[Saved entries]
_ _ _ _ _ _ _
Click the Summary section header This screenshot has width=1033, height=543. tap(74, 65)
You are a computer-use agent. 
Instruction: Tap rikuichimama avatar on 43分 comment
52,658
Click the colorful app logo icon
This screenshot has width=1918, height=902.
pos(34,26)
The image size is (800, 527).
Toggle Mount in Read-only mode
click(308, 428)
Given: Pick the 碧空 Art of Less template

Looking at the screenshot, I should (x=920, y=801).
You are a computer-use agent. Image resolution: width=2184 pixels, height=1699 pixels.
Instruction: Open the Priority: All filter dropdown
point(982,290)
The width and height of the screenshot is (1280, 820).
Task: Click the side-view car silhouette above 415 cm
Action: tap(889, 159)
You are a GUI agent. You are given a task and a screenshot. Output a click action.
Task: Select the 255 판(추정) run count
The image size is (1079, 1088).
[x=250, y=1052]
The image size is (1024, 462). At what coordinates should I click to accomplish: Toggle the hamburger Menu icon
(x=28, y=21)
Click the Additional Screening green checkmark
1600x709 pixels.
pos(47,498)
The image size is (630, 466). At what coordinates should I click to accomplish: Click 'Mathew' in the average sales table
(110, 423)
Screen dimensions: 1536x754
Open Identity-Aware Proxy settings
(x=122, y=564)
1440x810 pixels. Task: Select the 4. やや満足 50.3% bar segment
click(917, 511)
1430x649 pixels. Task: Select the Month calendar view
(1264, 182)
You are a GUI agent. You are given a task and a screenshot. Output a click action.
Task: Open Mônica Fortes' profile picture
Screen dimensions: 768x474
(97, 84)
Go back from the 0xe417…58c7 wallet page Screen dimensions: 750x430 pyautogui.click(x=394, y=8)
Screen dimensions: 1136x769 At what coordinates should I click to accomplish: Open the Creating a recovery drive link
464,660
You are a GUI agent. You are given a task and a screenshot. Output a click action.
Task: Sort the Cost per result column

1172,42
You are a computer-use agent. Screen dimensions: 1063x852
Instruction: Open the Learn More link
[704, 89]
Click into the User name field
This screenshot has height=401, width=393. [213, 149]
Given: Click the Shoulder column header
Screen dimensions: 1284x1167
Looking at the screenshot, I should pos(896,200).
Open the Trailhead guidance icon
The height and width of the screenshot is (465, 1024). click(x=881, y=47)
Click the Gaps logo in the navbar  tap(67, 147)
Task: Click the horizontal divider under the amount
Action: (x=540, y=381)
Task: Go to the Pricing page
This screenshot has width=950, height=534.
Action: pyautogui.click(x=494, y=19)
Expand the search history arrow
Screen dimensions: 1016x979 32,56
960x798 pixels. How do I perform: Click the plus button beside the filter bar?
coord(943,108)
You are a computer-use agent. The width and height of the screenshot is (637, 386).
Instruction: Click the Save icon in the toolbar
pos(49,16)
_ _ _ _ _ _ _
* _Prompt_
Using the entries above, copy out all lines that contain the string "page".

* _Finished exercise_
Go back from the 0xe417…58c7 wallet page Screen dimensions: 750x430 pyautogui.click(x=394, y=8)
Task: Go to the Pricing page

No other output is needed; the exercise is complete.